» ABOUT THIS EXERCISE:
Could you give the entries again, exactly as written?

** Opening MATERIAL SUPPLIED block **

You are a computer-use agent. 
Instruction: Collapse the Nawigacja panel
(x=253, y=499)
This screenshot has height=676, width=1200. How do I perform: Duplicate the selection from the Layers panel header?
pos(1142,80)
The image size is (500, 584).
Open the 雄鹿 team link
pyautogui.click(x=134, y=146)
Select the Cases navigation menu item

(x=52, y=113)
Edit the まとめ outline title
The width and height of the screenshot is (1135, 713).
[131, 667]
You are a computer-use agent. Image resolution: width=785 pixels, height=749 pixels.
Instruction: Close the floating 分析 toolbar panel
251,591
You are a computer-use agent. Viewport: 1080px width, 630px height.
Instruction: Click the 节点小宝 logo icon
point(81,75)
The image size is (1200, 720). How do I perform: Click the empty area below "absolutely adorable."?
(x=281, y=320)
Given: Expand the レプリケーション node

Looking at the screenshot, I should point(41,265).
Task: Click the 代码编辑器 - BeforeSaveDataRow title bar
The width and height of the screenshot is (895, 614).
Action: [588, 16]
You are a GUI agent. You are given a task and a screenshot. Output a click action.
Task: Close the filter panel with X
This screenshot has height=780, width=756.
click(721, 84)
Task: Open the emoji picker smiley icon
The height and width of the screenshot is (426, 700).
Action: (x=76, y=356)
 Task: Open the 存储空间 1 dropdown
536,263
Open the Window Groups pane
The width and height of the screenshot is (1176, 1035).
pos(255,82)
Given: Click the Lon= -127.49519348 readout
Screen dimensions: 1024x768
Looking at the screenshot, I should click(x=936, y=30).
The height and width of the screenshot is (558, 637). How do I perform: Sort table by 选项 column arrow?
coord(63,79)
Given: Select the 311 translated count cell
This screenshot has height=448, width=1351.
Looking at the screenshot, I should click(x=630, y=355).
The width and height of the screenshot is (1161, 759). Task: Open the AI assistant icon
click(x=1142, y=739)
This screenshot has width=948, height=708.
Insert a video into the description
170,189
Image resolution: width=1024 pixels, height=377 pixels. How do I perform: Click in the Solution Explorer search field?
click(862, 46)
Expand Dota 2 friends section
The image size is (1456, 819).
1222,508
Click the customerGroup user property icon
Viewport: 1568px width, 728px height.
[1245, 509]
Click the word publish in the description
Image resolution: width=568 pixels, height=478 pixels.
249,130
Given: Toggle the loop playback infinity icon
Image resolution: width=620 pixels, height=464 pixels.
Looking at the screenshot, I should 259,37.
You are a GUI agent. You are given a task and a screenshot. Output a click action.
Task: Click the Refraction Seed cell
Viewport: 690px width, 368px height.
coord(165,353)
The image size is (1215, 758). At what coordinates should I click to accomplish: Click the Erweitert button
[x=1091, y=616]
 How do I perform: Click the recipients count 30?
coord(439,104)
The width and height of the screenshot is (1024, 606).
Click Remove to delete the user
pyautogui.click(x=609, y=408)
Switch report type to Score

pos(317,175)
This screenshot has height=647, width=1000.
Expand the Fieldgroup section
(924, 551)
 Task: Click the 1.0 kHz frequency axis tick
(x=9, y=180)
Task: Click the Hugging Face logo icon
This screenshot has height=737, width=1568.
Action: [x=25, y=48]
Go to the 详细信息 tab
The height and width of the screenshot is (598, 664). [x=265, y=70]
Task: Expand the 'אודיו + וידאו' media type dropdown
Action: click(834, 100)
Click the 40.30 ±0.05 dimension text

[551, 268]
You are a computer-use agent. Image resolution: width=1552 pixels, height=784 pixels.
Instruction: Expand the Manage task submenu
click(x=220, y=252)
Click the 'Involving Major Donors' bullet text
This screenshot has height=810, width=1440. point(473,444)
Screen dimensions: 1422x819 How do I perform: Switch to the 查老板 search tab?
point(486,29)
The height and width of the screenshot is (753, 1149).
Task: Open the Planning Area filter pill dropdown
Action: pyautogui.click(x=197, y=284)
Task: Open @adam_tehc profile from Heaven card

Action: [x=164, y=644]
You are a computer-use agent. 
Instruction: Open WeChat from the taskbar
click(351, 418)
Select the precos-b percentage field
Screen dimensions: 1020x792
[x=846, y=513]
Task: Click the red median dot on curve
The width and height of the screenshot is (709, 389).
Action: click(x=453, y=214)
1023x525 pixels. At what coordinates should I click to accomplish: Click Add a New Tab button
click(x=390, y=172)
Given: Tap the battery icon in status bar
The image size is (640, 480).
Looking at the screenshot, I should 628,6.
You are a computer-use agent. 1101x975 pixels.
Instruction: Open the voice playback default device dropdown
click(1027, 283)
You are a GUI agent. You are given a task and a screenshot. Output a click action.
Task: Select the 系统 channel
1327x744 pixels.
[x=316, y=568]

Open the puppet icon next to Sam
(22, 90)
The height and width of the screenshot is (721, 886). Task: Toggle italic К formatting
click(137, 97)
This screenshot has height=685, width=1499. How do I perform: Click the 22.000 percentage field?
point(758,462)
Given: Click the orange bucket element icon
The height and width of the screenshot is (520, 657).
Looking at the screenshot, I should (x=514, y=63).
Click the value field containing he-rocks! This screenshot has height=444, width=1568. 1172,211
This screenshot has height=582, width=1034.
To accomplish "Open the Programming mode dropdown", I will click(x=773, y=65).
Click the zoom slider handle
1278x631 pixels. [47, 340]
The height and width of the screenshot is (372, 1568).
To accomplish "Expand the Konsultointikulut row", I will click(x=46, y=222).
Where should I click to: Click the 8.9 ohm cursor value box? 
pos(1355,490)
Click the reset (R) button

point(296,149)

** Closing MATERIAL SUPPLIED block **

» PROBLEM SOLUTION:
You are a computer-use agent. 
Instruction: Collapse the Nawigacja panel
(x=253, y=499)
This screenshot has height=676, width=1200. How do I perform: Duplicate the selection from the Layers panel header?
pos(1142,80)
The image size is (500, 584).
Open the 雄鹿 team link
pyautogui.click(x=134, y=146)
Select the Cases navigation menu item

(x=52, y=113)
Edit the まとめ outline title
The width and height of the screenshot is (1135, 713).
[131, 667]
You are a computer-use agent. Image resolution: width=785 pixels, height=749 pixels.
Instruction: Close the floating 分析 toolbar panel
251,591
You are a computer-use agent. Viewport: 1080px width, 630px height.
Instruction: Click the 节点小宝 logo icon
point(81,75)
The image size is (1200, 720). How do I perform: Click the empty area below "absolutely adorable."?
(x=281, y=320)
Given: Expand the レプリケーション node

Looking at the screenshot, I should point(41,265).
Task: Click the 代码编辑器 - BeforeSaveDataRow title bar
The width and height of the screenshot is (895, 614).
Action: [588, 16]
You are a GUI agent. You are given a task and a screenshot. Output a click action.
Task: Close the filter panel with X
This screenshot has height=780, width=756.
click(721, 84)
Task: Open the emoji picker smiley icon
The height and width of the screenshot is (426, 700).
Action: (x=76, y=356)
 Task: Open the 存储空间 1 dropdown
536,263
Open the Window Groups pane
The width and height of the screenshot is (1176, 1035).
pos(255,82)
Given: Click the Lon= -127.49519348 readout
Screen dimensions: 1024x768
Looking at the screenshot, I should click(x=936, y=30).
The height and width of the screenshot is (558, 637). How do I perform: Sort table by 选项 column arrow?
coord(63,79)
Given: Select the 311 translated count cell
This screenshot has height=448, width=1351.
Looking at the screenshot, I should click(x=630, y=355).
The width and height of the screenshot is (1161, 759). Task: Open the AI assistant icon
click(x=1142, y=739)
This screenshot has width=948, height=708.
Insert a video into the description
170,189
Image resolution: width=1024 pixels, height=377 pixels. How do I perform: Click in the Solution Explorer search field?
click(862, 46)
Expand Dota 2 friends section
The image size is (1456, 819).
1222,508
Click the customerGroup user property icon
Viewport: 1568px width, 728px height.
[1245, 509]
Click the word publish in the description
Image resolution: width=568 pixels, height=478 pixels.
249,130
Given: Toggle the loop playback infinity icon
Image resolution: width=620 pixels, height=464 pixels.
Looking at the screenshot, I should 259,37.
You are a GUI agent. You are given a task and a screenshot. Output a click action.
Task: Click the Refraction Seed cell
Viewport: 690px width, 368px height.
coord(165,353)
The image size is (1215, 758). At what coordinates should I click to accomplish: Click the Erweitert button
[x=1091, y=616]
 How do I perform: Click the recipients count 30?
coord(439,104)
The width and height of the screenshot is (1024, 606).
Click Remove to delete the user
pyautogui.click(x=609, y=408)
Switch report type to Score

pos(317,175)
This screenshot has height=647, width=1000.
Expand the Fieldgroup section
(924, 551)
 Task: Click the 1.0 kHz frequency axis tick
(x=9, y=180)
Task: Click the Hugging Face logo icon
This screenshot has height=737, width=1568.
Action: [x=25, y=48]
Go to the 详细信息 tab
The height and width of the screenshot is (598, 664). [x=265, y=70]
Task: Expand the 'אודיו + וידאו' media type dropdown
Action: click(834, 100)
Click the 40.30 ±0.05 dimension text

[551, 268]
You are a computer-use agent. Image resolution: width=1552 pixels, height=784 pixels.
Instruction: Expand the Manage task submenu
click(x=220, y=252)
Click the 'Involving Major Donors' bullet text
This screenshot has height=810, width=1440. point(473,444)
Screen dimensions: 1422x819 How do I perform: Switch to the 查老板 search tab?
point(486,29)
The height and width of the screenshot is (753, 1149).
Task: Open the Planning Area filter pill dropdown
Action: pyautogui.click(x=197, y=284)
Task: Open @adam_tehc profile from Heaven card

Action: [x=164, y=644]
You are a computer-use agent. 
Instruction: Open WeChat from the taskbar
click(351, 418)
Select the precos-b percentage field
Screen dimensions: 1020x792
[x=846, y=513]
Task: Click the red median dot on curve
The width and height of the screenshot is (709, 389).
Action: click(x=453, y=214)
1023x525 pixels. At what coordinates should I click to accomplish: Click Add a New Tab button
click(x=390, y=172)
Given: Tap the battery icon in status bar
The image size is (640, 480).
Looking at the screenshot, I should 628,6.
You are a computer-use agent. 1101x975 pixels.
Instruction: Open the voice playback default device dropdown
click(1027, 283)
You are a GUI agent. You are given a task and a screenshot. Output a click action.
Task: Select the 系统 channel
1327x744 pixels.
[x=316, y=568]

Open the puppet icon next to Sam
(22, 90)
The height and width of the screenshot is (721, 886). Task: Toggle italic К formatting
click(137, 97)
This screenshot has height=685, width=1499. How do I perform: Click the 22.000 percentage field?
point(758,462)
Given: Click the orange bucket element icon
The height and width of the screenshot is (520, 657).
Looking at the screenshot, I should (x=514, y=63).
Click the value field containing he-rocks! This screenshot has height=444, width=1568. 1172,211
This screenshot has height=582, width=1034.
To accomplish "Open the Programming mode dropdown", I will click(x=773, y=65).
Click the zoom slider handle
1278x631 pixels. [47, 340]
The height and width of the screenshot is (372, 1568).
To accomplish "Expand the Konsultointikulut row", I will click(x=46, y=222).
Where should I click to: Click the 8.9 ohm cursor value box? 
pos(1355,490)
Click the reset (R) button

point(296,149)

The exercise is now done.